Keywords Complex synostosis, cranial remodeling, intracranial volume, spring-assisted surgery, long-term, metopic synostosis, follow-up, cranioplasty, growth, hypotelorism, deletions, Surgery
Subject categories Surgery

Abstract

Multisutural nonsyndromic craniosynostosis is a rare group of malformations, whose frequency has been reported between 3% and 7% of all craniosynostosis. The clinical diagnosis can be difficult and computed tomography is usually required. Surgical treatment is challenging and staged procedures are performed in up to 80% of patients. The aim of the present study was to determine the reoperation rate and to evaluate the surgical outcomes by measuring intracranial volume (ICV) preoperatively and at follow-up, and comparing it to a control group. Perioperative variables and reoperation rate were recorded. Fifty-one patients presented with a complex pattern of synostosis without a recognizable syndrome (5% of cases of total patients evaluated).

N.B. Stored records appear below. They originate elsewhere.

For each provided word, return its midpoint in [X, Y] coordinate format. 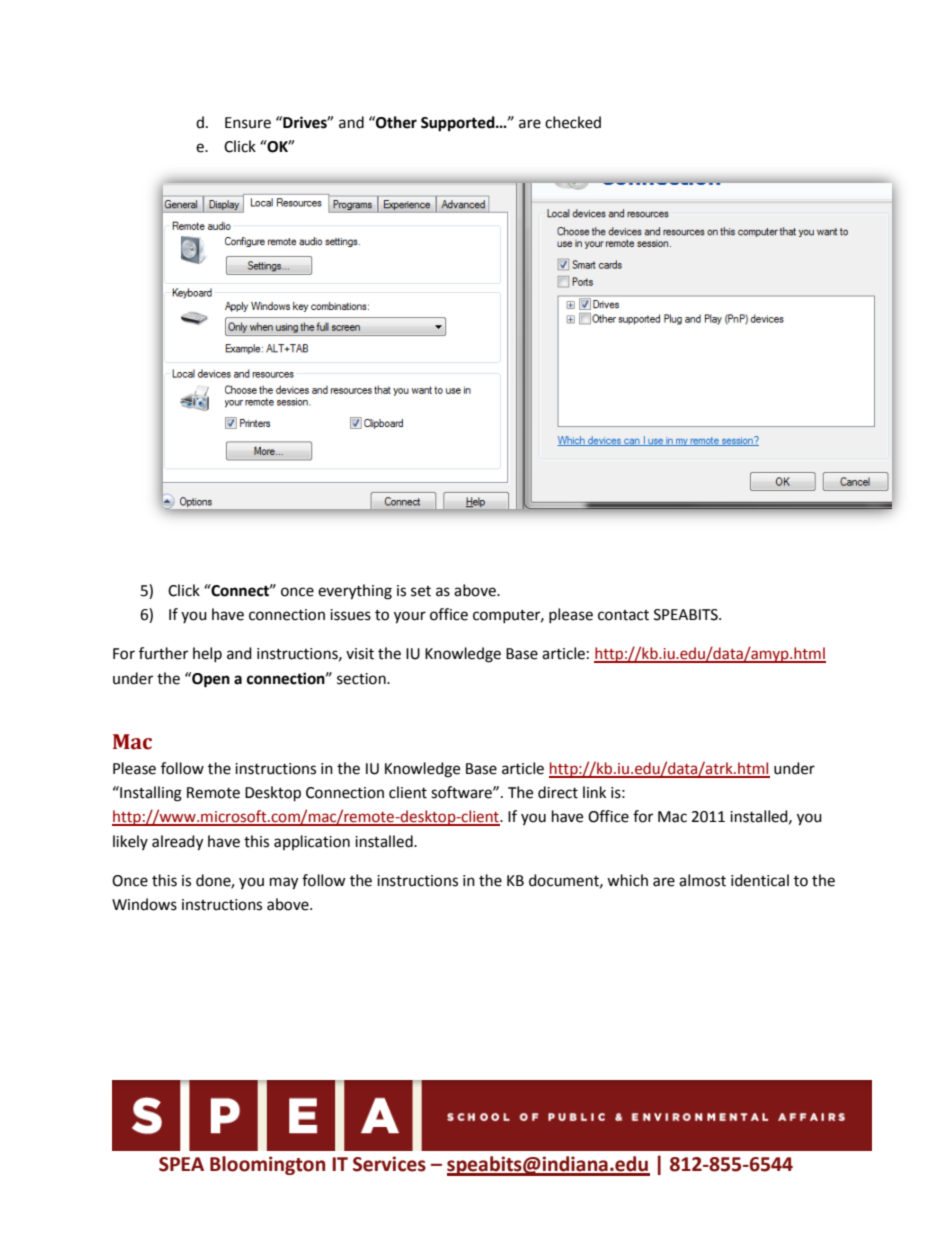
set [421, 591]
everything [355, 592]
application [312, 842]
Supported [459, 124]
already [177, 843]
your [410, 617]
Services [389, 1164]
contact [623, 615]
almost [702, 880]
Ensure [248, 123]
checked [573, 122]
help [207, 654]
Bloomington [267, 1165]
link [594, 792]
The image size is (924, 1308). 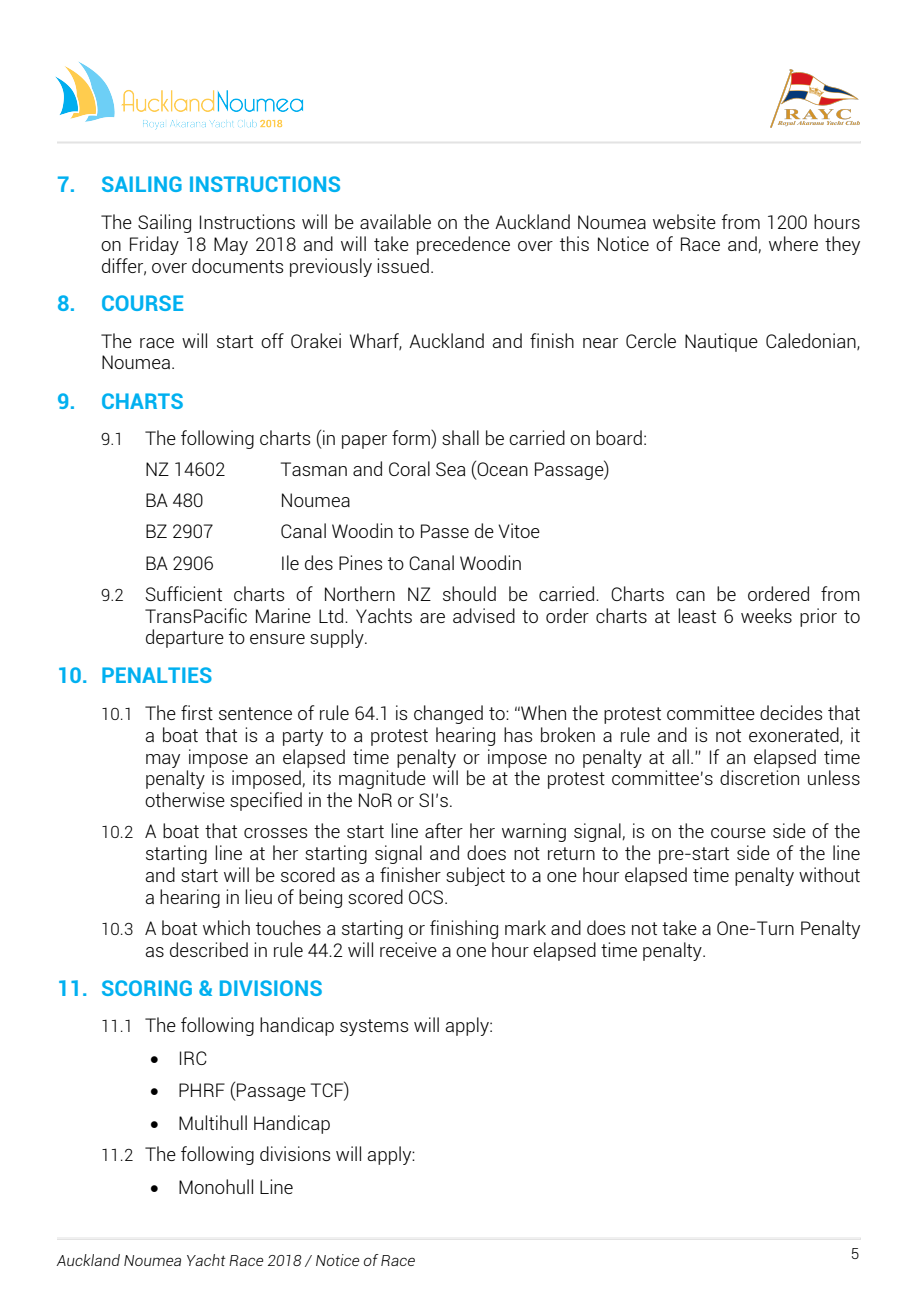 What do you see at coordinates (791, 712) in the screenshot?
I see `decides` at bounding box center [791, 712].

Fifteen patients have been treated with spring-assisted surgery, either alone or in combination with a foreheadplasty. The mean follow-up was 6.2 years. The mean preoperative ICV of the patients was smaller, but not significantly, than in the normal population (P = 0.13). Postoperatively, the mean ICV was similar to that of the control group at 1 year (P = 0.92), while at 3 years it was appreciably smaller, although not significantly different (P = 0.06). Five patients (33%) went through a secondary skull expansion for either raised intracranial pressure or cosmetic reasons. Spring-assisted surgery seems to temporarily expand ICV in children with complex synostosis and lower the reoperation rate, thus reducing the need for a second procedure. A longer follow-up would be necessary to further investigate the effects of springs over time.